Data under study
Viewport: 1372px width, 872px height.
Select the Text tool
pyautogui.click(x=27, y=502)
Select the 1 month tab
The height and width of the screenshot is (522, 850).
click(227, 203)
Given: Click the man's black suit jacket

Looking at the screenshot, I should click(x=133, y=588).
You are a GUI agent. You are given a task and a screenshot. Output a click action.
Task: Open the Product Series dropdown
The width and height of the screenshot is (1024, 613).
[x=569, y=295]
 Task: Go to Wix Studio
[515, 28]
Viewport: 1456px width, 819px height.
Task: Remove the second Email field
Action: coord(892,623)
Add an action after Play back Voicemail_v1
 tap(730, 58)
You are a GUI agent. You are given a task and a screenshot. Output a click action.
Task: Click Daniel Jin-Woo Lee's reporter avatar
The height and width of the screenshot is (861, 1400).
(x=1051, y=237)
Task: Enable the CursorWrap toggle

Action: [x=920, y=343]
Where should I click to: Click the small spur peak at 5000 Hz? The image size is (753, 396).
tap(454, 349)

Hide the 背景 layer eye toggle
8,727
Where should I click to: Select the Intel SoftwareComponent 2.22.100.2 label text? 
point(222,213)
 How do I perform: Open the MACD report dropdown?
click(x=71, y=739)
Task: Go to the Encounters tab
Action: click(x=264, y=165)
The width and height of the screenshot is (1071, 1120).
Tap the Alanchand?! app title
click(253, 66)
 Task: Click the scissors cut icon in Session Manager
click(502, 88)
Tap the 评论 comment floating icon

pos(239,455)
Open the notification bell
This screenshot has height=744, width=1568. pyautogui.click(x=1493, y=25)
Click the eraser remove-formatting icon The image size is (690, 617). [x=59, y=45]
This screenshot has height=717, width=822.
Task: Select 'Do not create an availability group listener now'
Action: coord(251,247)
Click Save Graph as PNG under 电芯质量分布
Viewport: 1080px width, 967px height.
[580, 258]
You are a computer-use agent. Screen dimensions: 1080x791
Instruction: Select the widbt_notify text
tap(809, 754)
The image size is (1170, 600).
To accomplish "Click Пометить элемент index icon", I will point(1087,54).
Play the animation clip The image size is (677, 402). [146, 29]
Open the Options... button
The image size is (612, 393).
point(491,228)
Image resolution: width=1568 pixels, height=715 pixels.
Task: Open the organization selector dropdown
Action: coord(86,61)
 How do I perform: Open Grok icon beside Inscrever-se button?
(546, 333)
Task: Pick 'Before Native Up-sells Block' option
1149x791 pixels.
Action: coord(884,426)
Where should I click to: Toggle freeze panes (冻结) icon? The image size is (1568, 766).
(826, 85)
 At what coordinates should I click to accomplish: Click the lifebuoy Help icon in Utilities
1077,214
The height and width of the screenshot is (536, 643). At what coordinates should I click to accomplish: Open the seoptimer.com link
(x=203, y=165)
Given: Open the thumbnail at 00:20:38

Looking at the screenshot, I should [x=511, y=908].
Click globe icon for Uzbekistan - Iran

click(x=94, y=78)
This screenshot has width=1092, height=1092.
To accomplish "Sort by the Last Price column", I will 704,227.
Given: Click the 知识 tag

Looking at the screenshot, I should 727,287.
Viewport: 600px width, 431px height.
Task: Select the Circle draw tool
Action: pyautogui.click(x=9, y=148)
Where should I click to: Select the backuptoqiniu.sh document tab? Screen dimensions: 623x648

Assigned task
Give back the data above exactly, so that every line matches.

Answer section
Viewport: 1372px width, 872px height.
Select the Text tool
pyautogui.click(x=27, y=502)
Select the 1 month tab
The height and width of the screenshot is (522, 850).
click(227, 203)
Given: Click the man's black suit jacket

Looking at the screenshot, I should click(x=133, y=588).
You are a GUI agent. You are given a task and a screenshot. Output a click action.
Task: Open the Product Series dropdown
The width and height of the screenshot is (1024, 613).
[x=569, y=295]
 Task: Go to Wix Studio
[515, 28]
Viewport: 1456px width, 819px height.
Task: Remove the second Email field
Action: coord(892,623)
Add an action after Play back Voicemail_v1
 tap(730, 58)
You are a GUI agent. You are given a task and a screenshot. Output a click action.
Task: Click Daniel Jin-Woo Lee's reporter avatar
The height and width of the screenshot is (861, 1400).
(x=1051, y=237)
Task: Enable the CursorWrap toggle

Action: [x=920, y=343]
Where should I click to: Click the small spur peak at 5000 Hz? The image size is (753, 396).
tap(454, 349)

Hide the 背景 layer eye toggle
8,727
Where should I click to: Select the Intel SoftwareComponent 2.22.100.2 label text? 
point(222,213)
 How do I perform: Open the MACD report dropdown?
click(x=71, y=739)
Task: Go to the Encounters tab
Action: click(x=264, y=165)
The width and height of the screenshot is (1071, 1120).
Tap the Alanchand?! app title
click(253, 66)
 Task: Click the scissors cut icon in Session Manager
click(502, 88)
Tap the 评论 comment floating icon

pos(239,455)
Open the notification bell
This screenshot has height=744, width=1568. pyautogui.click(x=1493, y=25)
Click the eraser remove-formatting icon The image size is (690, 617). [x=59, y=45]
This screenshot has height=717, width=822.
Task: Select 'Do not create an availability group listener now'
Action: coord(251,247)
Click Save Graph as PNG under 电芯质量分布
Viewport: 1080px width, 967px height.
[580, 258]
You are a computer-use agent. Screen dimensions: 1080x791
Instruction: Select the widbt_notify text
tap(809, 754)
The image size is (1170, 600).
To accomplish "Click Пометить элемент index icon", I will point(1087,54).
Play the animation clip The image size is (677, 402). [146, 29]
Open the Options... button
The image size is (612, 393).
point(491,228)
Image resolution: width=1568 pixels, height=715 pixels.
Task: Open the organization selector dropdown
Action: coord(86,61)
 How do I perform: Open Grok icon beside Inscrever-se button?
(546, 333)
Task: Pick 'Before Native Up-sells Block' option
1149x791 pixels.
Action: coord(884,426)
Where should I click to: Toggle freeze panes (冻结) icon? The image size is (1568, 766).
(826, 85)
 At what coordinates should I click to accomplish: Click the lifebuoy Help icon in Utilities
1077,214
The height and width of the screenshot is (536, 643). At what coordinates should I click to accomplish: Open the seoptimer.com link
(x=203, y=165)
Given: Open the thumbnail at 00:20:38

Looking at the screenshot, I should [x=511, y=908].
Click globe icon for Uzbekistan - Iran

click(x=94, y=78)
This screenshot has width=1092, height=1092.
To accomplish "Sort by the Last Price column", I will 704,227.
Given: Click the 知识 tag

Looking at the screenshot, I should 727,287.
Viewport: 600px width, 431px height.
Task: Select the Circle draw tool
Action: pyautogui.click(x=9, y=148)
Where should I click to: Select the backuptoqiniu.sh document tab? Screen dimensions: 623x648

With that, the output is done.